WORK TO COMPLETE →
Retype, word for word, every line from the one holding "For every named" through the one holding "Gérer ma boite (19, 2449)" in the entries below, both included, and only those lines.

★ ★ ★ ★

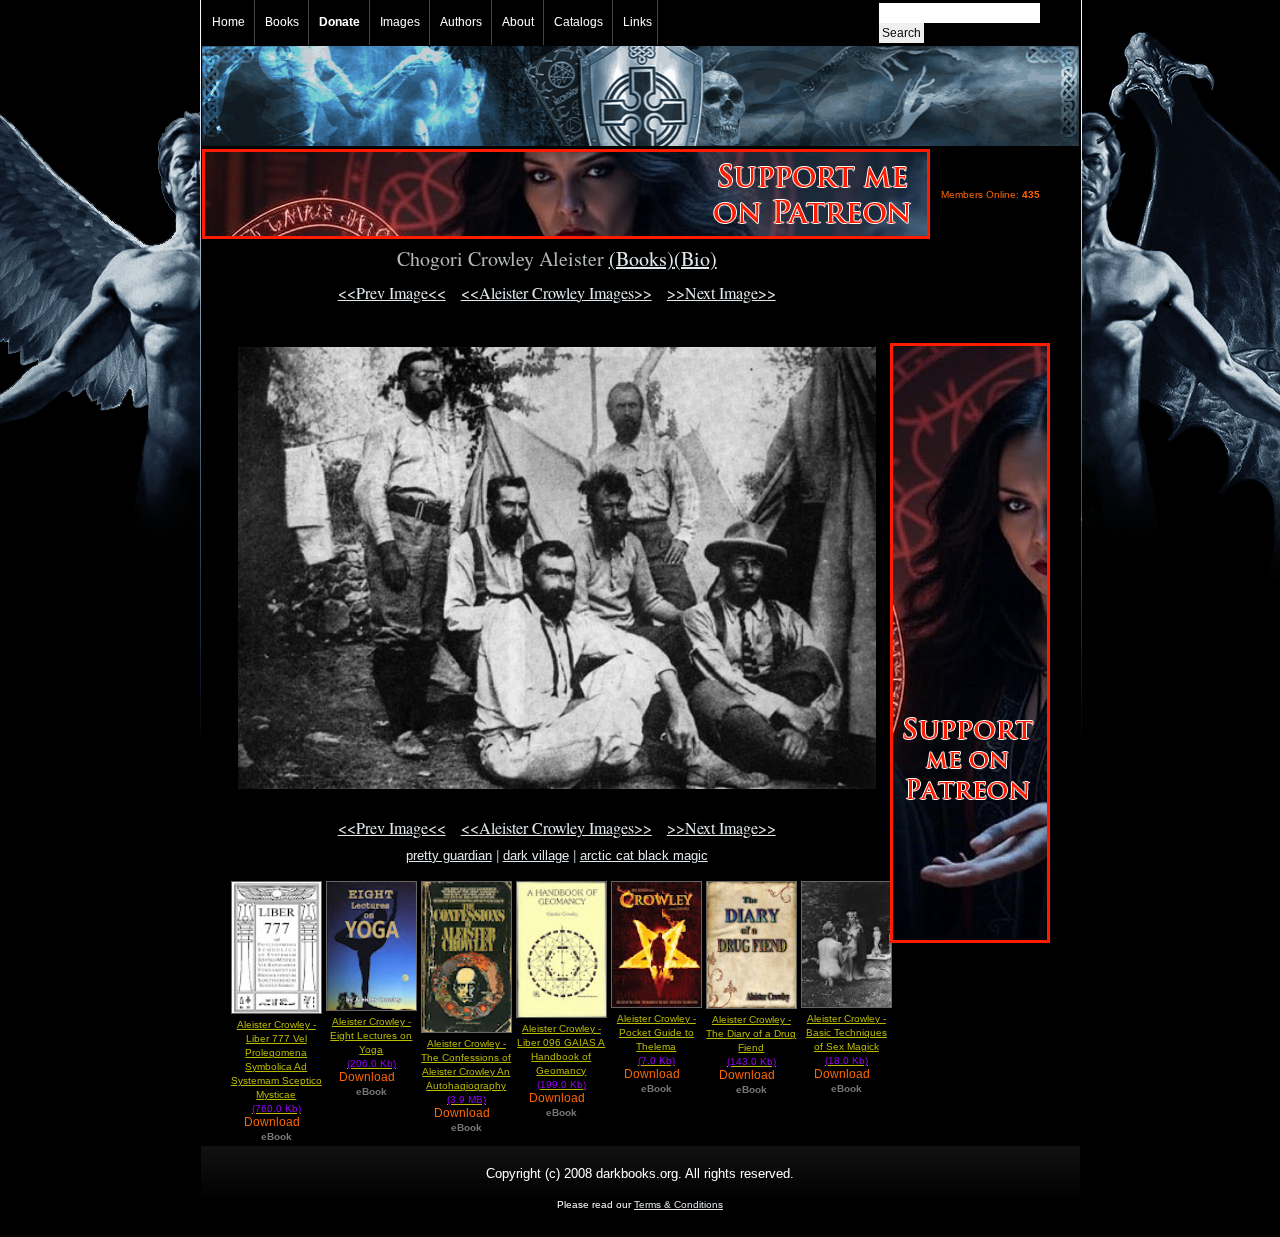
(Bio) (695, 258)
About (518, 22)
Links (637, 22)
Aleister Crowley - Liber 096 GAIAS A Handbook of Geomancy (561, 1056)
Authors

★ ★ ★ ★

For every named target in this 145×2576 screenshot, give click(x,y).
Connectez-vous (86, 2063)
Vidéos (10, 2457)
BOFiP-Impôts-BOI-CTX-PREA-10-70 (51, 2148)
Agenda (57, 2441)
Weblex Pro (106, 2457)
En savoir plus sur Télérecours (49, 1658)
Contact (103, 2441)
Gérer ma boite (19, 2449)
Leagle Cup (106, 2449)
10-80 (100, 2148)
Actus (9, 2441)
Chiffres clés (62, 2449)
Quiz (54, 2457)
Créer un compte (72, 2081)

★ ★ ★ ★

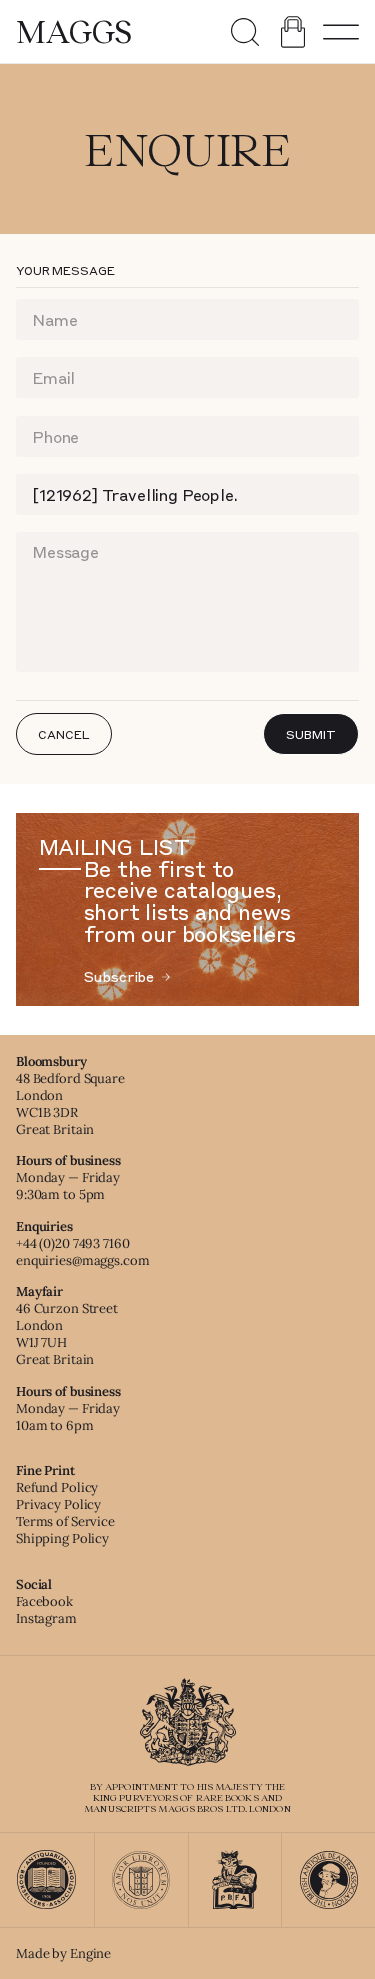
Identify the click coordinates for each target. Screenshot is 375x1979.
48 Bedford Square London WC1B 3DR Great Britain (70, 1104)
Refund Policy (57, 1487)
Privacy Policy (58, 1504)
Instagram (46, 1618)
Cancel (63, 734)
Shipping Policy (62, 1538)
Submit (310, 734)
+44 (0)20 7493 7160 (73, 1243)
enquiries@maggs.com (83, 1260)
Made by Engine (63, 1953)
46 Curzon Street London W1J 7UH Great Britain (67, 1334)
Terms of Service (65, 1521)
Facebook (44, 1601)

★ ★ ★ ★

EXERCISE SOLUTION →
For every named target in this 145×2576 screenshot, give click(x,y).
Connectez-vous (86, 2063)
Vidéos (10, 2457)
BOFiP-Impôts-BOI-CTX-PREA-10-70 (51, 2148)
Agenda (57, 2441)
Weblex Pro (106, 2457)
En savoir plus sur Télérecours (49, 1658)
Contact (103, 2441)
Gérer ma boite (19, 2449)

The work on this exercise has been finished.